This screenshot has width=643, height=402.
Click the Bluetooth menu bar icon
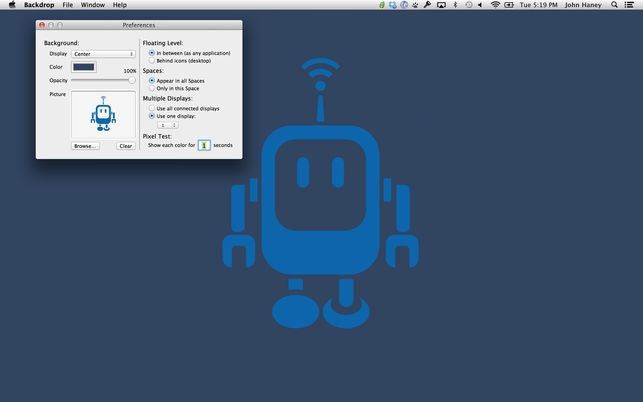tap(454, 5)
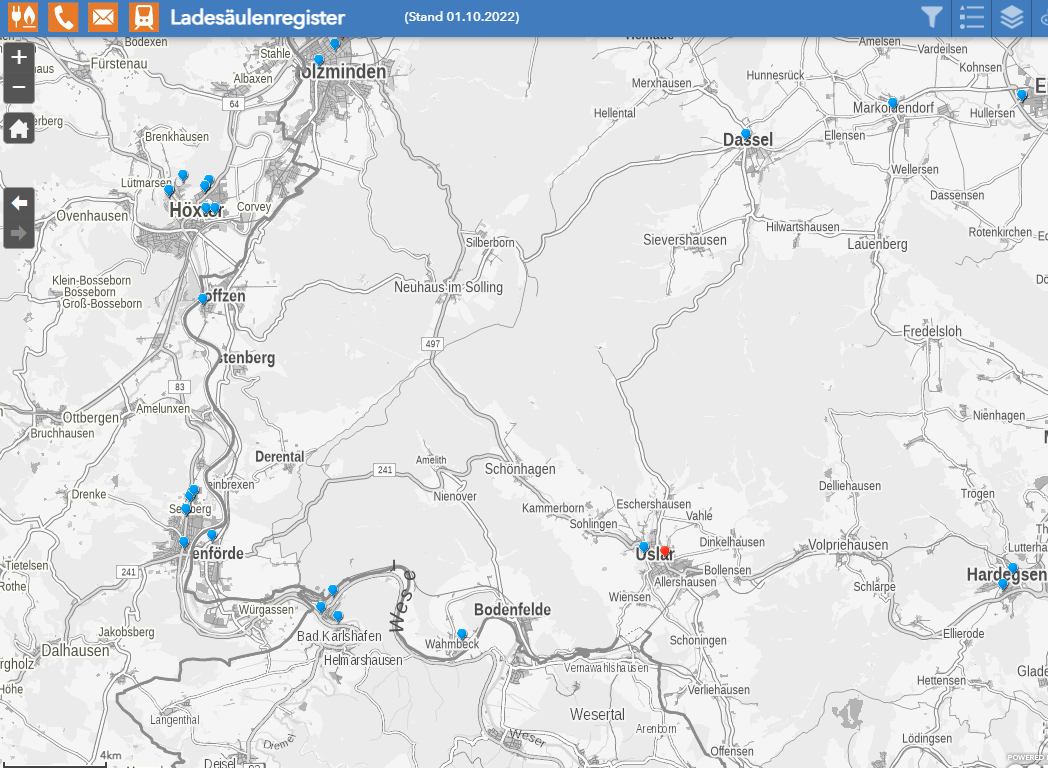Click the orange telephone icon
The height and width of the screenshot is (768, 1048).
point(63,17)
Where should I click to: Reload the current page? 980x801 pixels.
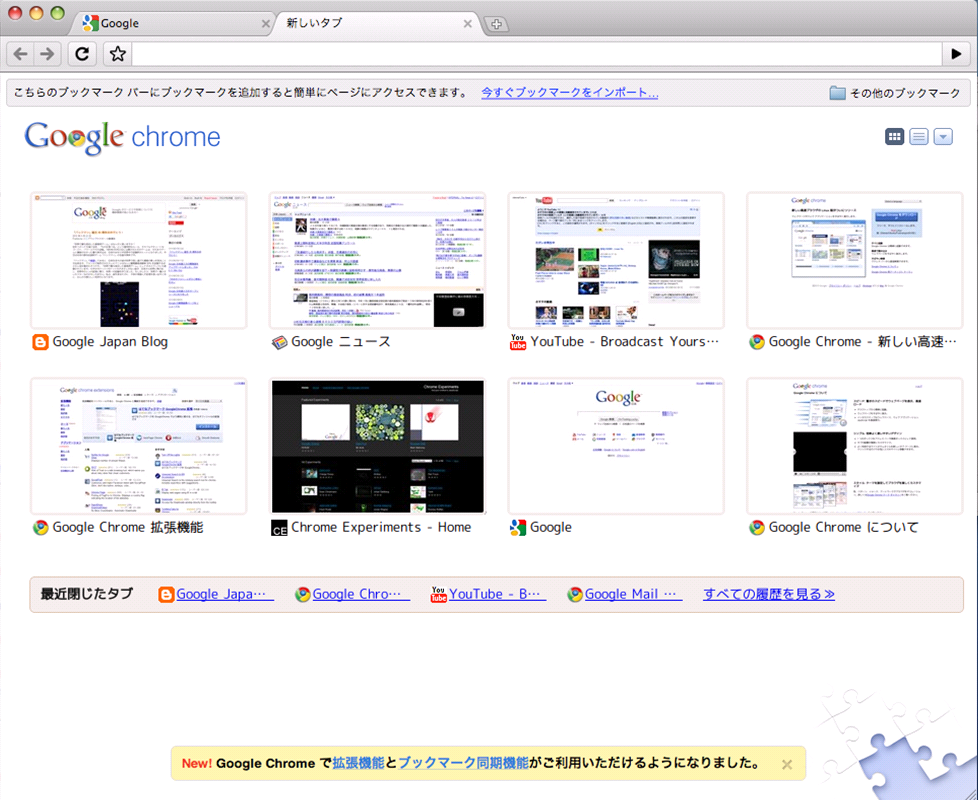coord(82,53)
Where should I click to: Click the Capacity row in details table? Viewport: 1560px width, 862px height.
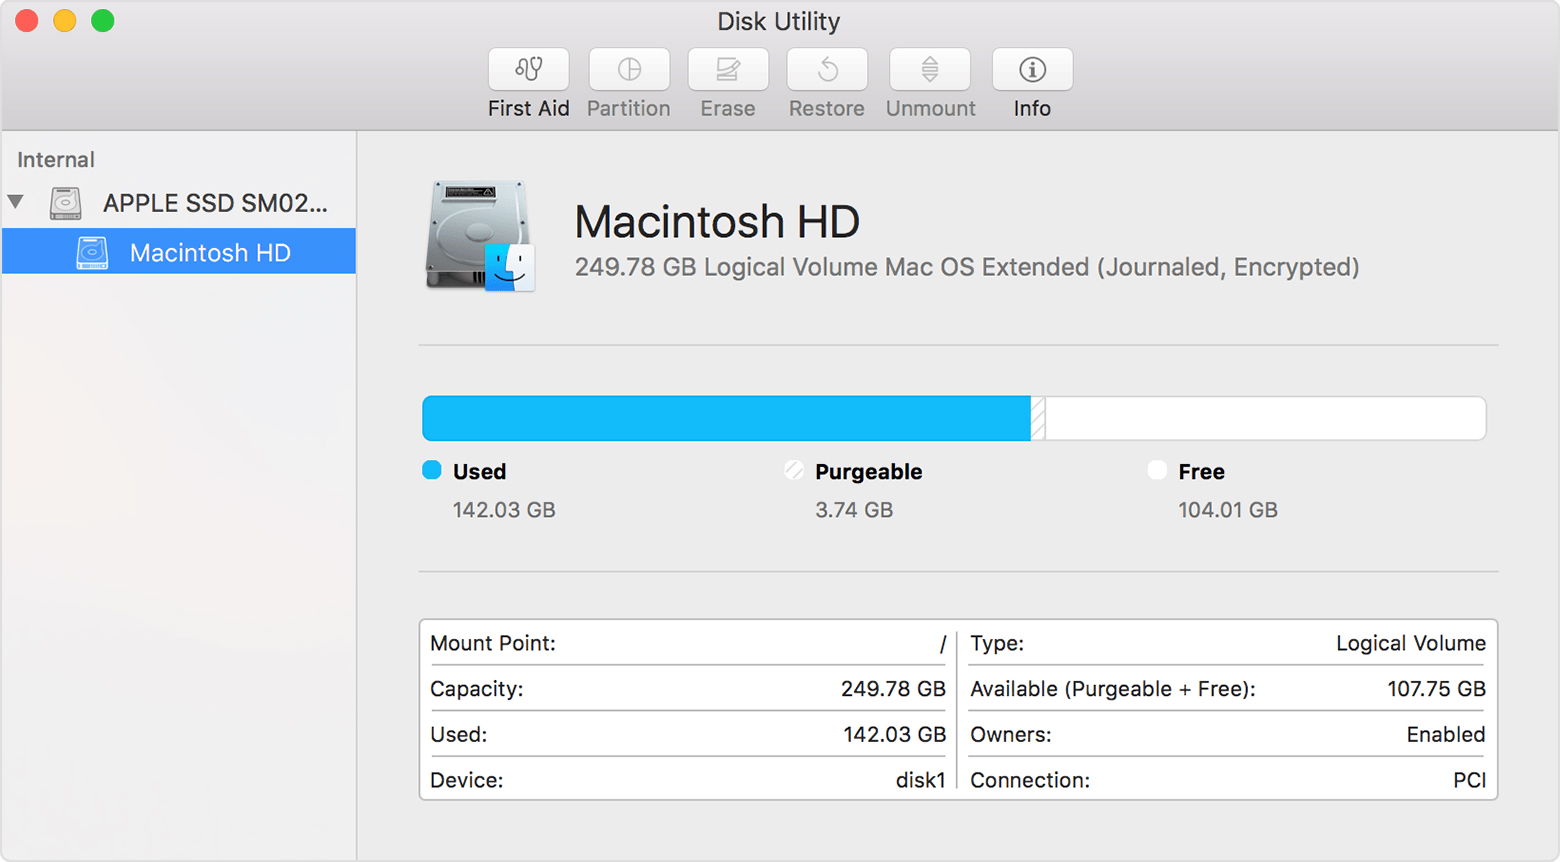coord(687,689)
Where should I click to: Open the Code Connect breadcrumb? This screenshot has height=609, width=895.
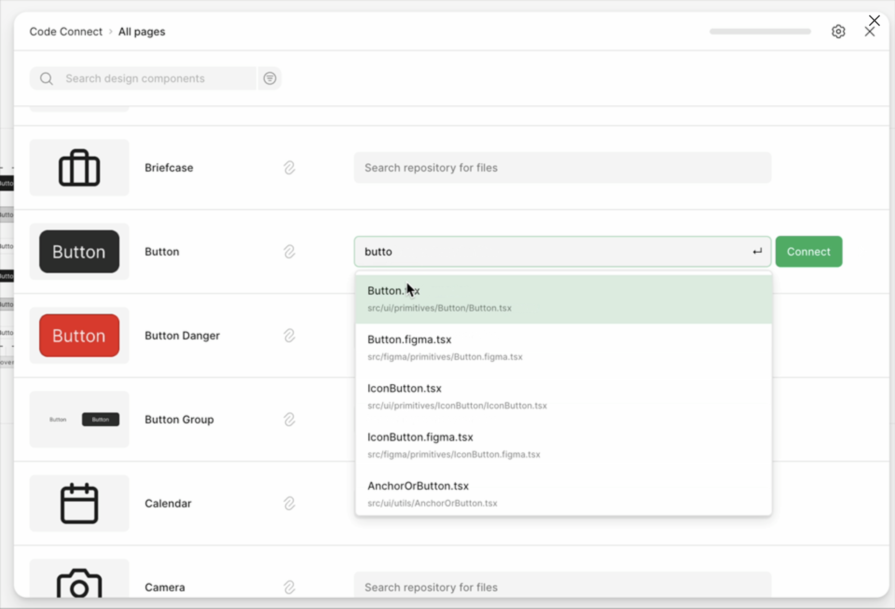click(x=65, y=31)
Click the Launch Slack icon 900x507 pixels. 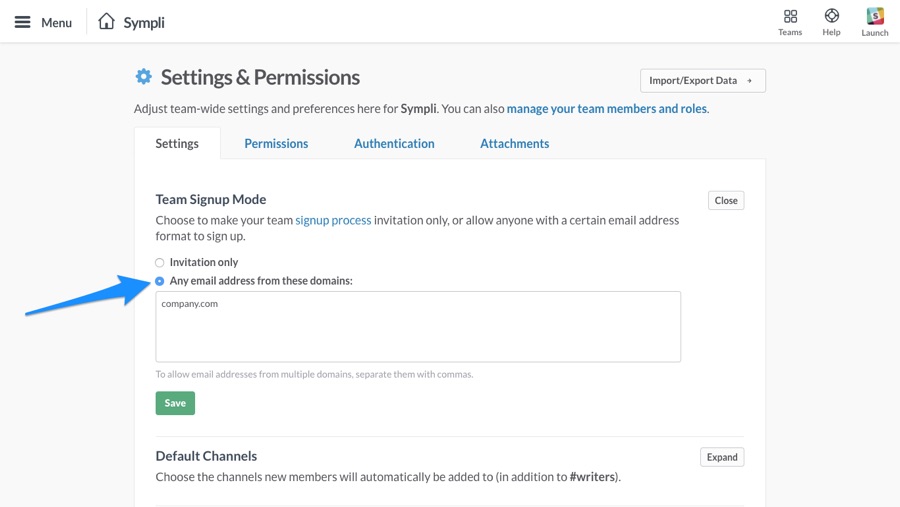point(875,16)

#### [Work to be completed]
Rewrite the data from its first line through the line containing "coord(687,689)", replacing "Reload" with "Refresh" and leaving everything else unchanged. Omit the pictures.

#### [Solution]
This screenshot has width=643, height=402.
Click the Bluetooth menu bar icon
tap(454, 5)
Click the orange telephone icon
The height and width of the screenshot is (768, 1048).
point(63,17)
Where should I click to: Refresh the current page? 980x801 pixels.
coord(82,53)
Where should I click to: Click the Capacity row in details table? Viewport: 1560px width, 862px height.
coord(687,689)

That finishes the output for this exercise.